Cuomo
ALBANY, N.Y. - New York legislators did not violate a company's right to equal protection when they enacted a law that protected homeowners from the eminent-domain seizing of their homes by private transmission companies, a federal judge recently ruled.
U.S. District Judge David Homer on Thursday dismissed a lawsuit filed by New York Regional Interconnect, a business interested in constructing a power line from Oneida County to Eastern Orange County.
New York Attorney General Andrew Cuomo defended the State in the case and had moved to dismiss it in September.
"The judge's decision is a win for homeowners in central New York and across the state," Cuomo said. "As Attorney General, I will continue to fight for New York's right to make decisions on projects like NYRI based on our state's environmental and energy needs, not on the desires of private companies or the federal government."

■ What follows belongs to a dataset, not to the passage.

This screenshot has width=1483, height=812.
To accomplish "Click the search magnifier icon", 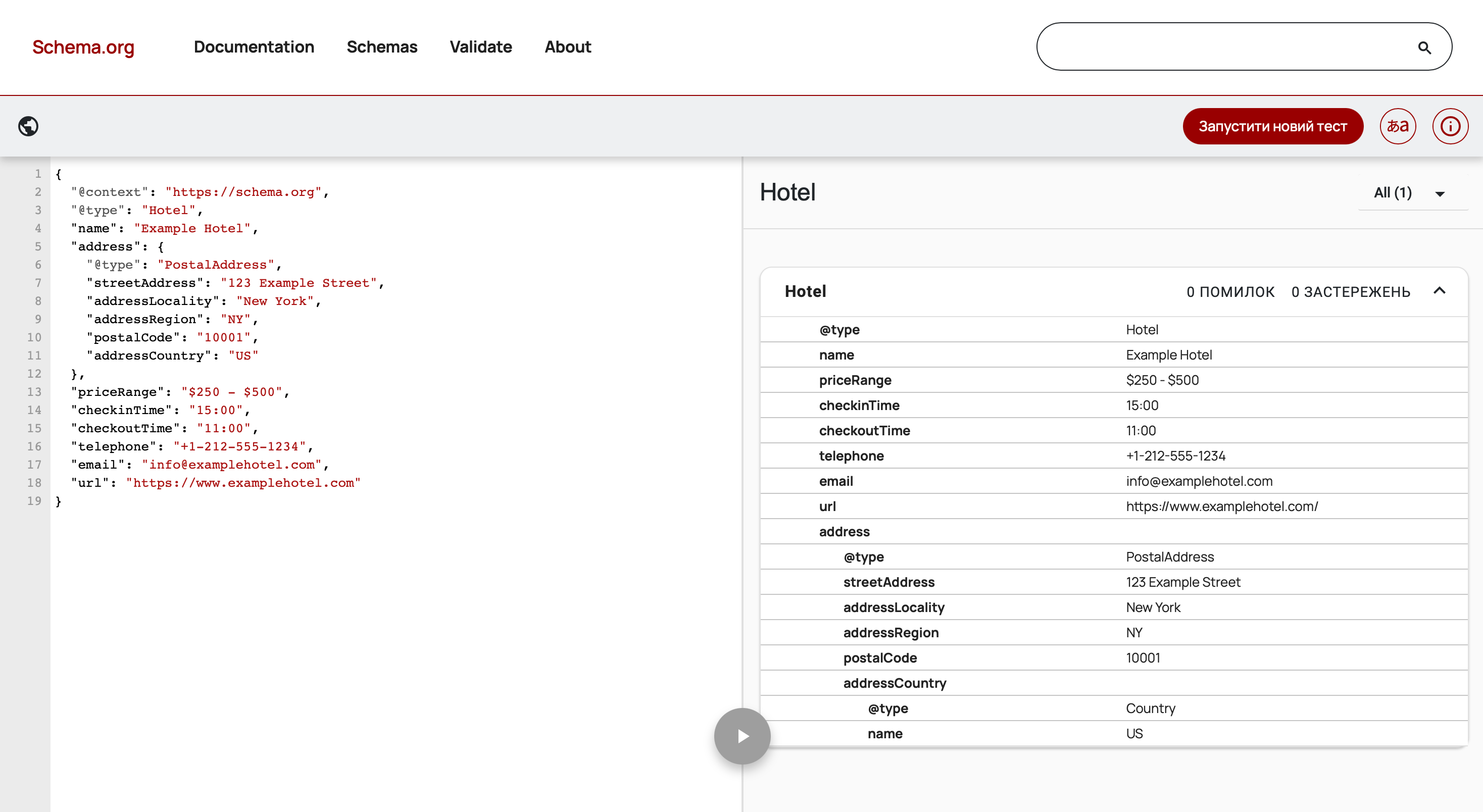I will click(x=1424, y=48).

A proposed National Interest Electric Corridor paved the way for NYRI to possibly take the homes through eminent domain, the acquiring of property without the owner's consent.

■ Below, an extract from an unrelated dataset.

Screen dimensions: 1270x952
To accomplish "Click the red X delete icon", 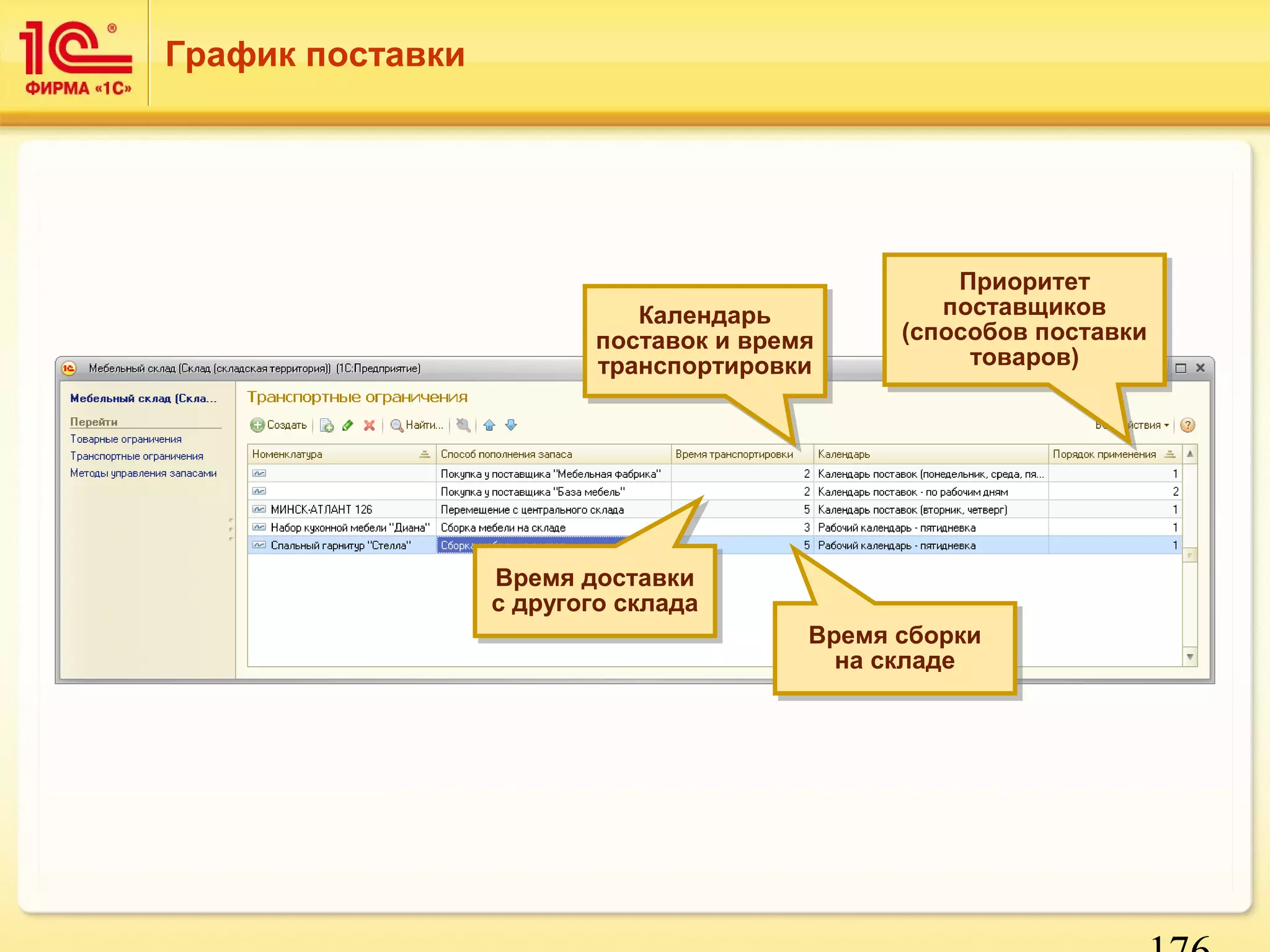I will [x=370, y=425].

In NYRI's February complaint, it quoted Sen. James Seward as saying, "We want to make NYRI's effort to drape their towers across our land more difficult, and without eminent domain, they will have to negotiate with willing buyers."

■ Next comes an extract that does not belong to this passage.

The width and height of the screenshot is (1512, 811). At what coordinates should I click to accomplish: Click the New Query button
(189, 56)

The project would have supplied power only to the New York City area. In the company's complaint, NYRI says the power line's benefits include:
-An increase in the reliability of the state's bulk power transmission system;
-A reduction in the prices of the state's wholesale electricity markets;
-An increase in the state's power supply, leading to a reduction in its dependence on gas- and oil-fired electric generation resources;
-A raise in the tax base along the transmission route;
-Creation of hundreds of construction-related employment opportunities, as well as many permanent jobs; and
-A decrease in emissions from gas- and oil-fired electric generation facilities that would provide a positive for the environment.